# Texto fornecido:
◇ ◇ ◇ ◇ ◇ ◇ ◇

A jornalista do Sunday Times Joan Smith diz no documentário que o ambiente de misoginia e violência doméstica em que Sutcliffe cresceu pode ter explicado a aversão às mulheres e a ideia de violência que se formou nele. Nascido em 1946 em Bingley (West Yorkshire) numa família da classe baixa, era o mais velho de seis irmãos. O pai trabalhava na marinha mercante, a mãe cuidava da casa e dos filhos e o rapaz foi muitas vezes ridicularizado por não gostar de jogar à bola e passar muito tempo em casa.

Na escola era também alvo de violência verbal. Deixou de estudar em 1961, com 15 anos, e na adolescência teve diversos trabalhos, um dos quais como coveiro, tendo cedo começado a comprar sexo nas ruas. Antes de começar a matar, agrediu várias mulheres com pedras e martelos, incluindo uma adolescente de 14 anos, Tracy Browne, que teve de se submeter a uma operação cirúrgica ao crânio.

A detenção e o julgamento do assassino em série comoveram os ingleses

As vítimas do criminoso

Curiosamente, a detenção do Estripador de Yorkshire, não aconteceu por causa dos homicídios ou das tentativas que levou a cabo. A polícia de Yorkshire Ocidental (Leeds), liderada pelo controverso Ronald Gregory, deteve-o por acaso às 23h00 de 2 de janeiro de 1981, uma sexta-feira, numa zona de prostituição em Sheffield, dentro do próprio carro, um Rover, na companhia de uma mulher. Motivo: dois agentes de serviço suspeitaram, e depois confirmaram, que a matrícula era falsa. Percebeu-se mais tarde que esse era o esquema que muitas vezes tinha permitido ao criminoso escapar à constante vigilância policial.

◇ ◇ ◇ ◇ ◇ ◇ ◇

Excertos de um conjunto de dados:
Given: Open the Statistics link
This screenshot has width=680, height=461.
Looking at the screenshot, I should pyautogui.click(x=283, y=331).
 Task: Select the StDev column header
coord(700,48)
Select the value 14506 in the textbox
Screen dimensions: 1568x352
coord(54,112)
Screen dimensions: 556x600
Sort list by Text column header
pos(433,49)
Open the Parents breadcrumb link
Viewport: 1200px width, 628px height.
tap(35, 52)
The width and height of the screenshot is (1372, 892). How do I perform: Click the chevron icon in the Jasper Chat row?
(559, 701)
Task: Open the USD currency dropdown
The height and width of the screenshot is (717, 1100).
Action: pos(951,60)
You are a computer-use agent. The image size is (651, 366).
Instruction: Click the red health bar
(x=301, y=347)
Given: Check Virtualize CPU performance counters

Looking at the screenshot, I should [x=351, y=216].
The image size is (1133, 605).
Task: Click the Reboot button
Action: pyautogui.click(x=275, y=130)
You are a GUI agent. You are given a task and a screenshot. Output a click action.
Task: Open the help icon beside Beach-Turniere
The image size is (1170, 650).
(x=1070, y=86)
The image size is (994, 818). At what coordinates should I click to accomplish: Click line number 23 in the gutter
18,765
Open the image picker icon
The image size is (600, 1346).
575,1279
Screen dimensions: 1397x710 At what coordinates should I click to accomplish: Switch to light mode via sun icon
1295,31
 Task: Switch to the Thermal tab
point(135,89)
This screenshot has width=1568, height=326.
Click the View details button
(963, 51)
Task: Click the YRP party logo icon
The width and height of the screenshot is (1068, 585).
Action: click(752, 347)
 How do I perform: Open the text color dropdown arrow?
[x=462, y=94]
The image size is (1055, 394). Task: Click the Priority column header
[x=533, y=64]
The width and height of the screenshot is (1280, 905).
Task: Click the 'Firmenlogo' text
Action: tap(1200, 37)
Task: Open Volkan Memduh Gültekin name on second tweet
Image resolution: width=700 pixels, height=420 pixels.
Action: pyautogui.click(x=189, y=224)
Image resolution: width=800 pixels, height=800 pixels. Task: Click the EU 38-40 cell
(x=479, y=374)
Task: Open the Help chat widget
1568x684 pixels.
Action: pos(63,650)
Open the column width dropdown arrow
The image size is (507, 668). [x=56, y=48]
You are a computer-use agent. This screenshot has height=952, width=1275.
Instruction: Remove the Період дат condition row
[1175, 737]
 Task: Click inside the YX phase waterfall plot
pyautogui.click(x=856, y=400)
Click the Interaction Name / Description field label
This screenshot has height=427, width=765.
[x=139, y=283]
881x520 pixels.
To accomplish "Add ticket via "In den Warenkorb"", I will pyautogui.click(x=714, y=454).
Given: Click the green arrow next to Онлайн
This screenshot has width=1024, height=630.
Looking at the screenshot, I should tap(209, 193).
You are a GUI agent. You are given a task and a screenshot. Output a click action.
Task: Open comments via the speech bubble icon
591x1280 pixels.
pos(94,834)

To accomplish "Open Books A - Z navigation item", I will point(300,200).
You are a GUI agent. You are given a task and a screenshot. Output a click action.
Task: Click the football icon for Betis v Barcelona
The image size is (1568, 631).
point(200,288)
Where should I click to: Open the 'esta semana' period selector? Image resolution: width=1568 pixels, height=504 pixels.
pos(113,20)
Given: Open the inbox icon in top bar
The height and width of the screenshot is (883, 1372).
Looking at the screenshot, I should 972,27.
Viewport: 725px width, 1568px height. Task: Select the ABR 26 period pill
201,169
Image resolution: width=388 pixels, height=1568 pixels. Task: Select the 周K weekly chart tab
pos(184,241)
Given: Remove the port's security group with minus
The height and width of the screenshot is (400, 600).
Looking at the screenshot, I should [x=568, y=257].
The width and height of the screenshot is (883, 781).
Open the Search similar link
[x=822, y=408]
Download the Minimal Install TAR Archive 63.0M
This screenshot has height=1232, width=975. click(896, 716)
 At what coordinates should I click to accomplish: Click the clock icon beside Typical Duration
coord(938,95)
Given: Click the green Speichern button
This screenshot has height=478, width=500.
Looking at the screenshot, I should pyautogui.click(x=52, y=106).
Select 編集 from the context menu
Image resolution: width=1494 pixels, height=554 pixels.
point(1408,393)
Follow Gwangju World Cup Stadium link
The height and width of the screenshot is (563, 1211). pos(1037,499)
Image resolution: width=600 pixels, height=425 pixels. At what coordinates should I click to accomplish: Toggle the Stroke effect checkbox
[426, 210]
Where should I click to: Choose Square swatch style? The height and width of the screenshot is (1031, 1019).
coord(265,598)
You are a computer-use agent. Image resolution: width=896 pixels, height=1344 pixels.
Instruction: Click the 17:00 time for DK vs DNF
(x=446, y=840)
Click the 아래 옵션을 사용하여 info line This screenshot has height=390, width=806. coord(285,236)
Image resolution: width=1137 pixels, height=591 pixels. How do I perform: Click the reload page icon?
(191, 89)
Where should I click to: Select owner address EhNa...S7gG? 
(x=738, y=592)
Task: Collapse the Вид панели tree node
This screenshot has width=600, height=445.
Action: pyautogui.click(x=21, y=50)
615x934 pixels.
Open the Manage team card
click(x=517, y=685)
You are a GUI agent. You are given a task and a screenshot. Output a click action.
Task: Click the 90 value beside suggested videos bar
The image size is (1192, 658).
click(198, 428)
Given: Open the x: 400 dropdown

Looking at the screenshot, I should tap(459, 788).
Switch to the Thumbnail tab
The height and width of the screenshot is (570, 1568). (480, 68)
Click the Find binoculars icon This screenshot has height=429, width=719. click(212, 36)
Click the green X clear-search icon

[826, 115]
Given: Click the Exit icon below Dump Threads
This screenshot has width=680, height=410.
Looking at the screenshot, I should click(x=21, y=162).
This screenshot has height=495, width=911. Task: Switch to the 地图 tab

◇ ◇ ◇ ◇ ◇ ◇ ◇

# Pedido de trabalho A:
Indique se cada afirmação está de acordo com o texto sobre o Estripador de Yorkshire, respondendo sim ou não e citando as palavras do texto que o decidem: (i) Sutcliffe nasceu em 1946 em Bingley; (ii) Sutcliffe deixou de estudar aos 17 anos; (iii) a detenção ocorreu porque os agentes desconfiaram da matrícula do carro.
# Pedido de trabalho B:
Extraia do texto sobre o Estripador de Yorkshire, sem qualquer alteração, o trecho que começa em "A jornalista do" e segue até "cirúrgica ao crânio.".
# Pedido de trabalho C:
Segundo o texto sobre o Estripador de Yorkshire, em que cidade foi Sutcliffe detido?
Os itens constituem material à parte, sem relação com o texto fornecido.

# A sua solução A:
(i) Sim: "Nascido em 1946 em Bingley (West Yorkshire)".
(ii) Não: "Deixou de estudar em 1961, com 15 anos".
(iii) Sim: "dois agentes de serviço suspeitaram, e depois confirmaram, que a matrícula era falsa".

# A sua solução B:
A jornalista do Sunday Times Joan Smith diz no documentário que o ambiente de misoginia e violência doméstica em que Sutcliffe cresceu pode ter explicado a aversão às mulheres e a ideia de violência que se formou nele. Nascido em 1946 em Bingley (West Yorkshire) numa família da classe baixa, era o mais velho de seis irmãos. O pai trabalhava na marinha mercante, a mãe cuidava da casa e dos filhos e o rapaz foi muitas vezes ridicularizado por não gostar de jogar à bola e passar muito tempo em casa.

Na escola era também alvo de violência verbal. Deixou de estudar em 1961, com 15 anos, e na adolescência teve diversos trabalhos, um dos quais como coveiro, tendo cedo começado a comprar sexo nas ruas. Antes de começar a matar, agrediu várias mulheres com pedras e martelos, incluindo uma adolescente de 14 anos, Tracy Browne, que teve de se submeter a uma operação cirúrgica ao crânio.

# A sua solução C:
Em Sheffield, numa zona de prostituição.